> _Vorliegender Auszug_
· · · · ·

Die Ehe:

Von Versuchung und Gefahr

 

Wo Liebe eine Ehe schuf, dort ist die Einheit  beider Eheteile so  gegründet und  umhegt, daß selten  nur von außenher noch Störung gegenseitigen Empfindens kommen kann…

 

Und doch bleibt keine Ehe so geschützt,  daß  ihr Versuchung nicht  zu nahen  wüßte!

 

Stets aber wird es sich beim Nahen der  Versuchung zeigen, ob eine Ehe wirklich in  der echten Liebe  wurzelt, oder  ob nur  Neigung  Mann und  Weib zusammenführte,  – Neigung, die auf beiden Seiten auch sehr leicht durch andere Neigung wieder zu verdrängen ist…

 

Wo eine Ehe wurzelfest in  echter Liebe gründet, dort wird auch heftigste Versuchung  ihr  nicht Schaden  bringen können!

 

Selbst   wenn  Versuchung  nur  durch schweren  Kampf  sich  noch  besiegen läßt, wird doch  zuletzt die Liebe Sieg erringen, denn alle  Kräfte  der Versuchung  sind nicht fähig, weiter  Widerstand zu leisten, sobald sich echte Liebe ihrer Kraft bewußt wird, und aus dieser Kraft  heraus  bekämpft,  was  sie bedrohen will! – – 

 

Trotz  allem  aber  sollst  du  wachsam sein, und nicht  erst warten,  bis Versuchung  so erstarkt, daß sie  nur noch durch schweren Kampf besiegbar ist!

· · · · ·

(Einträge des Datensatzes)
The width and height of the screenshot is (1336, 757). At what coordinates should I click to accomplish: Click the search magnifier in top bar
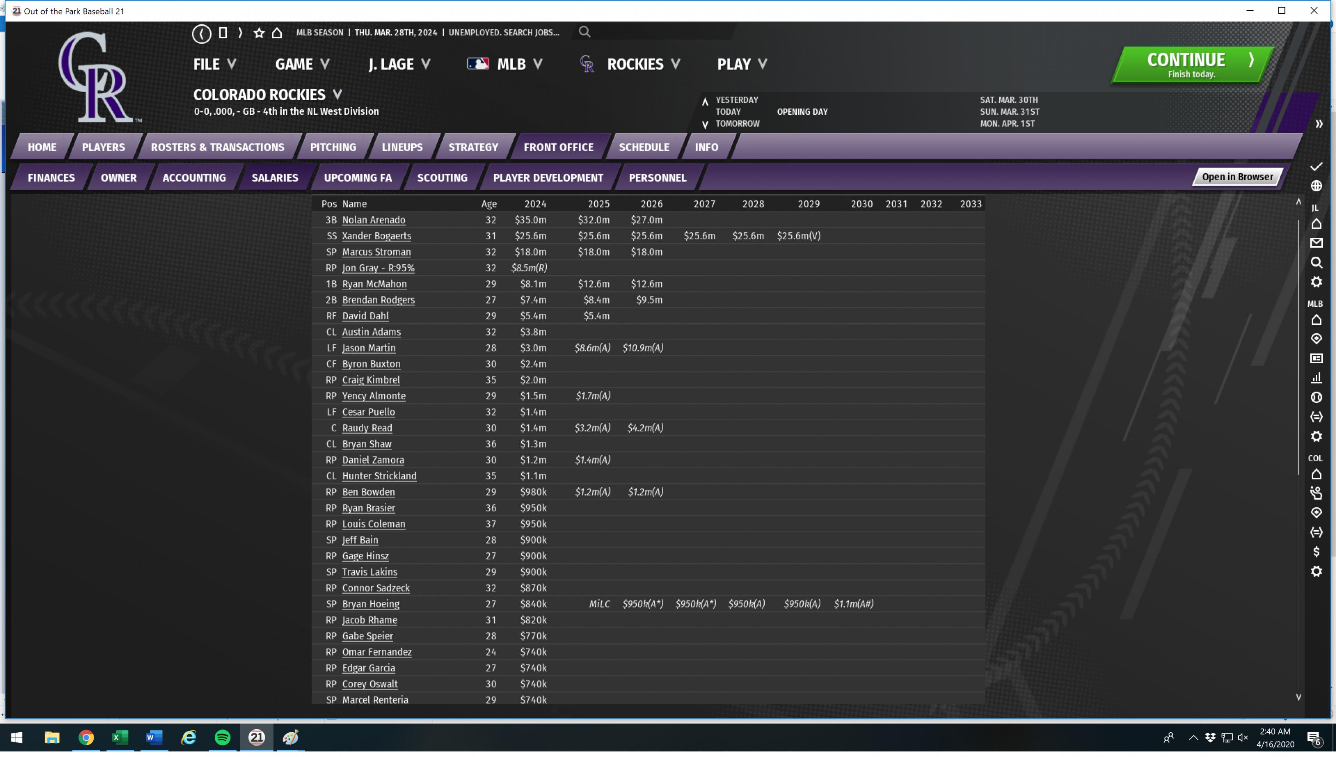[585, 32]
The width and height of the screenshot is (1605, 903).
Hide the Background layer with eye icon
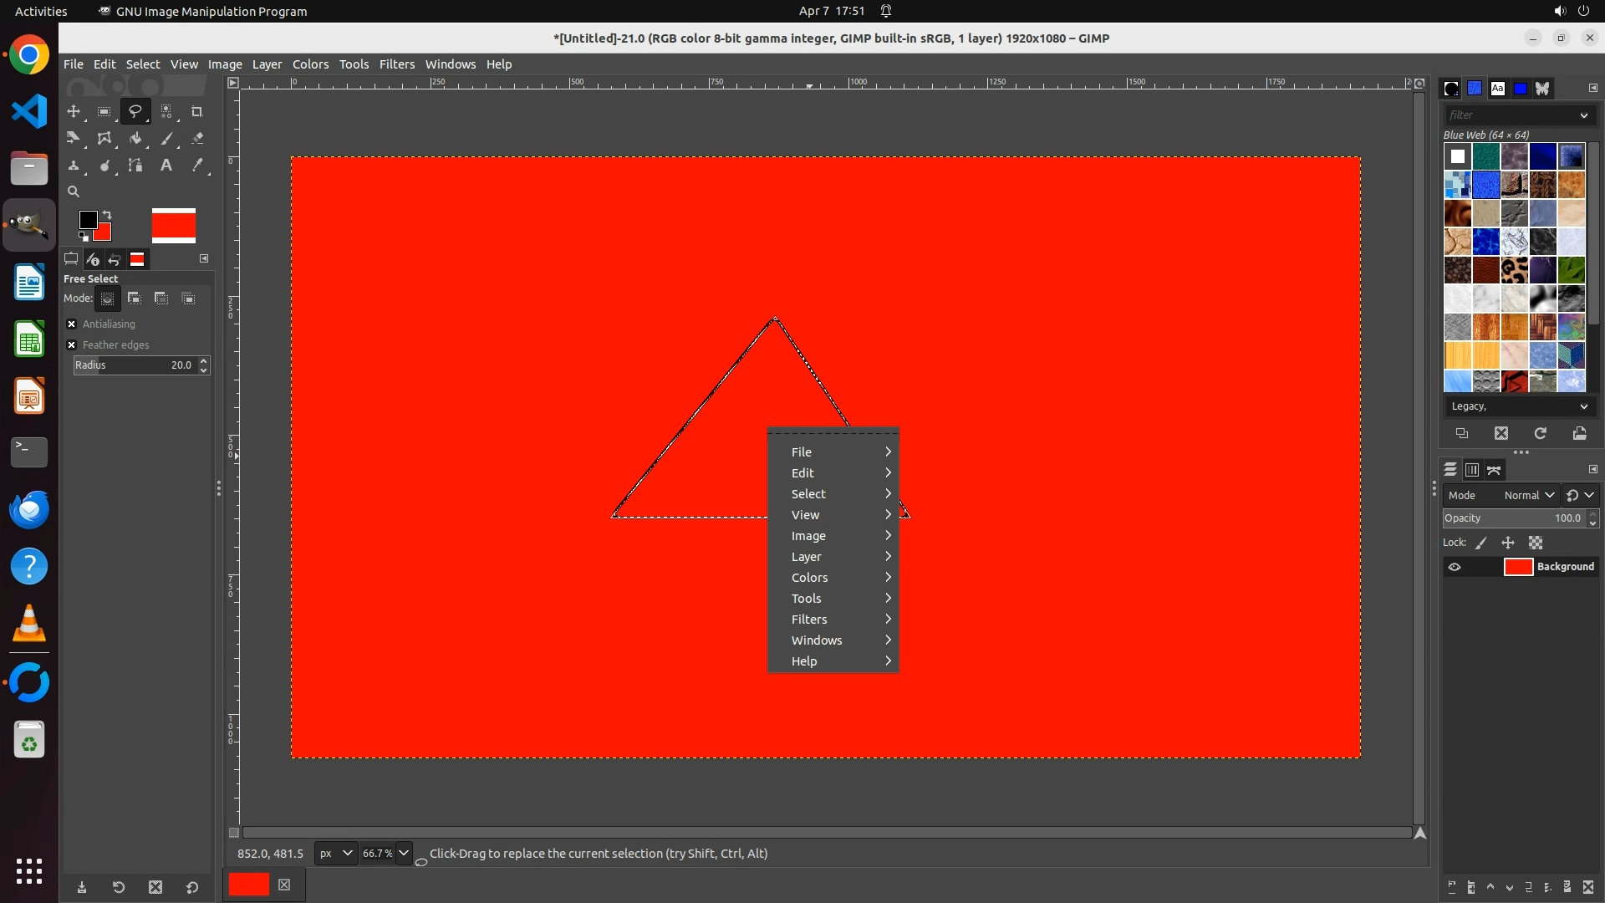[x=1455, y=567]
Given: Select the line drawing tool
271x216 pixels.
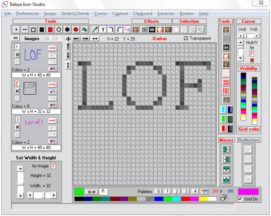Looking at the screenshot, I should pos(25,30).
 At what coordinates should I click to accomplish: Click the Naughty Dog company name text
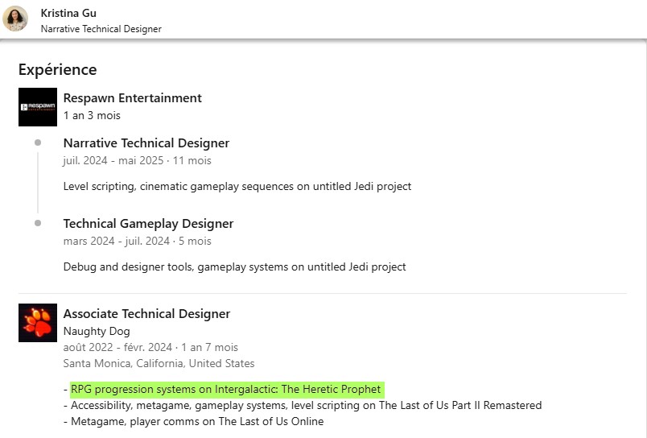97,331
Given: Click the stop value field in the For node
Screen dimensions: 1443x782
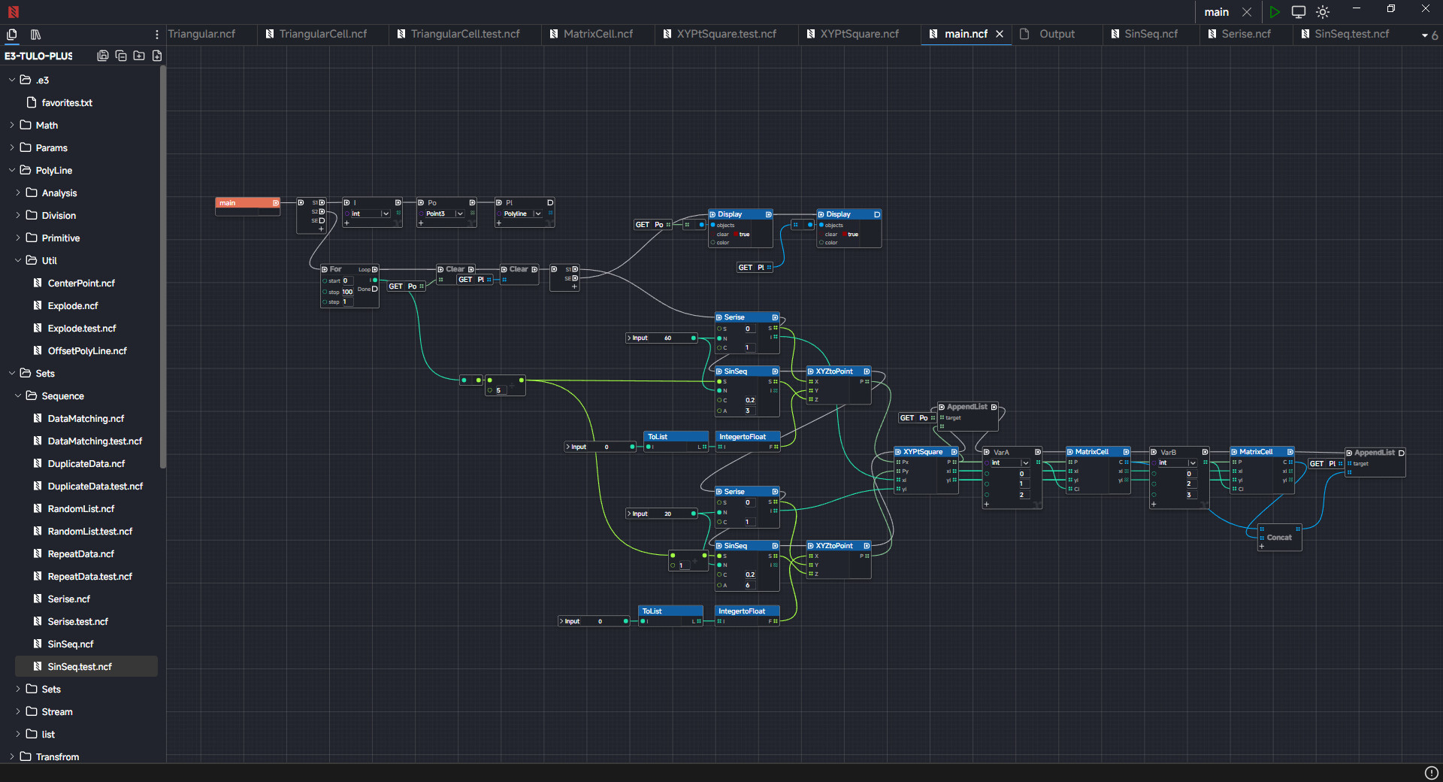Looking at the screenshot, I should coord(347,292).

· · · · ·

Übertrage den Satz „Und doch bleibt keine Ehe so geschützt, daß ihr Versuchung nicht zu nahen wüßte!“ aus dem Text über Ehe und Versuchung ins Englische.

> _Lösung der Aufgabe_
And yet no marriage remains so protected that temptation would not know how to approach it!